The History of the Decline and Fall of the Roman Empire - Edward Gibbon [326]
[Footnote 80: Lactantius de M. P. c. 50. Aurelius Victor touches on the different conduct of Licinius, and of Constantine, in the use of victory.]
[Footnote 81: The sensual appetites of Maximin were gratified at the expense of his subjects. His eunuchs, who forced away wives and virgins, examined their naked charms with anxious curiosity, lest any part of their body should be found unworthy of the royal embraces. Coyness and disdain were considered as treason, and the obstinate fair one was condemned to be drowned. A custom was gradually introduced, that no person should marry a wife without the permission of the emperor, "ut ipse in omnibus nuptiis praegustator esset." Lactantius de M. P. c. 38.]
[Footnote 82: Lactantius de M. P. c. 39.]
[Footnote 83: Diocletian at last sent cognatum suum, quendam militarem ae potentem virum, to intercede in favor of his daughter, (Lactantius de M. P. c. 41.) We are not sufficiently acquainted with the history of these times to point out the person who was employed.]
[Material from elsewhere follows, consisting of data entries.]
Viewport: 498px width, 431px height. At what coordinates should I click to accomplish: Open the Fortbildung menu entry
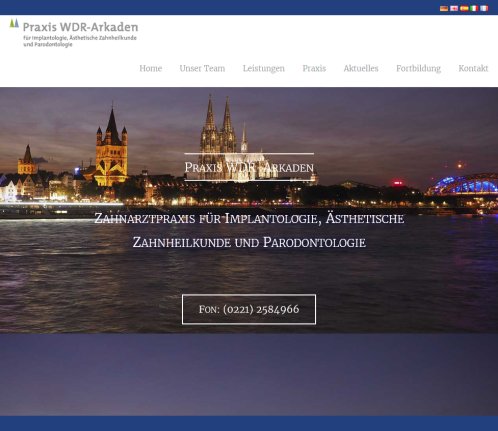pos(418,68)
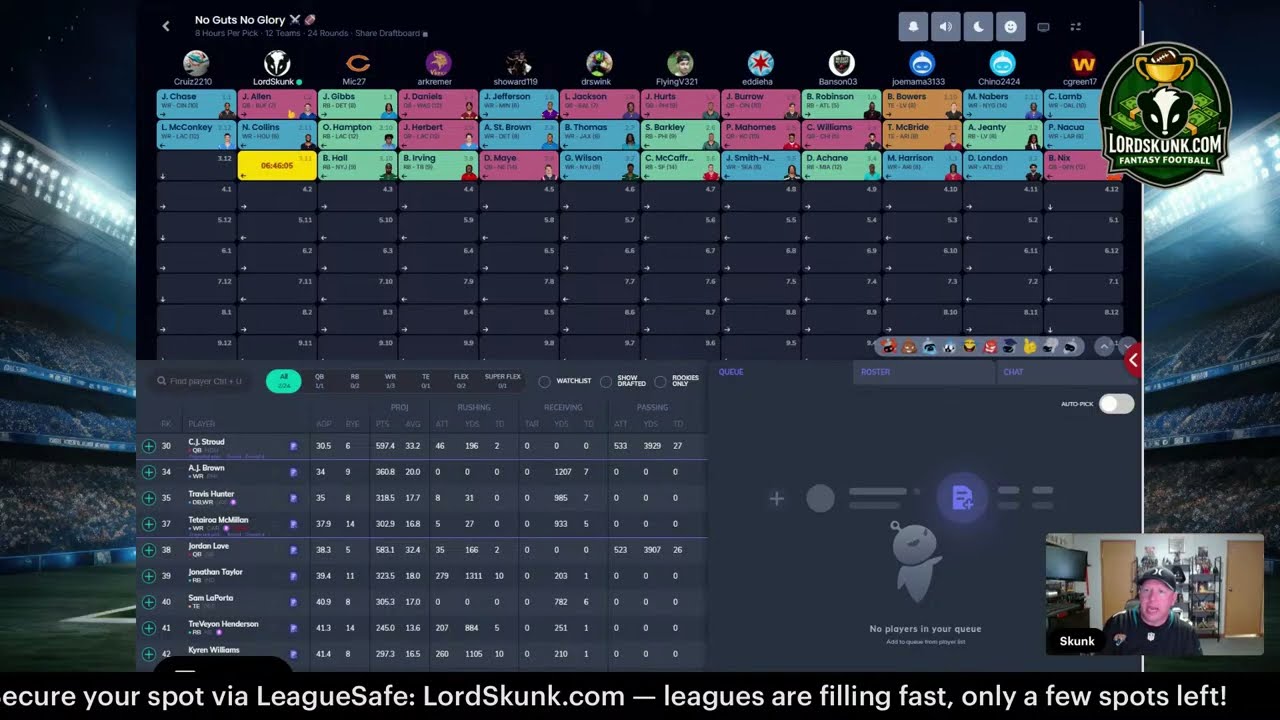Click the Find player search field
Image resolution: width=1280 pixels, height=720 pixels.
pos(205,381)
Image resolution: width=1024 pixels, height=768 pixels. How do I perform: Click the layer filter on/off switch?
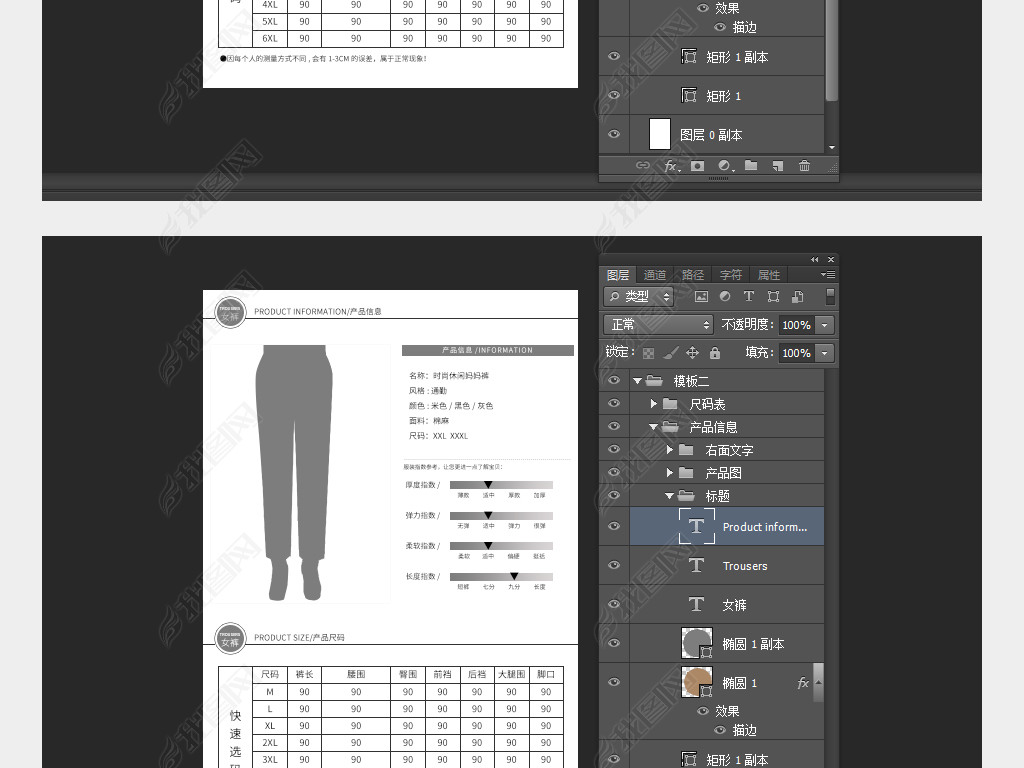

[Footnote 84: Valeria quoque per varias provincias quindecim mensibus plebeio cultu pervagata. Lactantius de M. P. c. 51. There is some doubt whether we should compute the fifteen months from the moment of her exile, or from that of her escape. The expression of parvagata seems to denote the latter; but in that case we must suppose that the treatise of Lactantius was written after the first civil war between Licinius and Constantine. See Cuper, p. 254.]
[Footnote 85: Ita illis pudicitia et conditio exitio fuit. Lactantius de M. P. c. 51. He relates the misfortunes of the innocent wife and daughter of Discletian with a very natural mixture of pity and exultation.]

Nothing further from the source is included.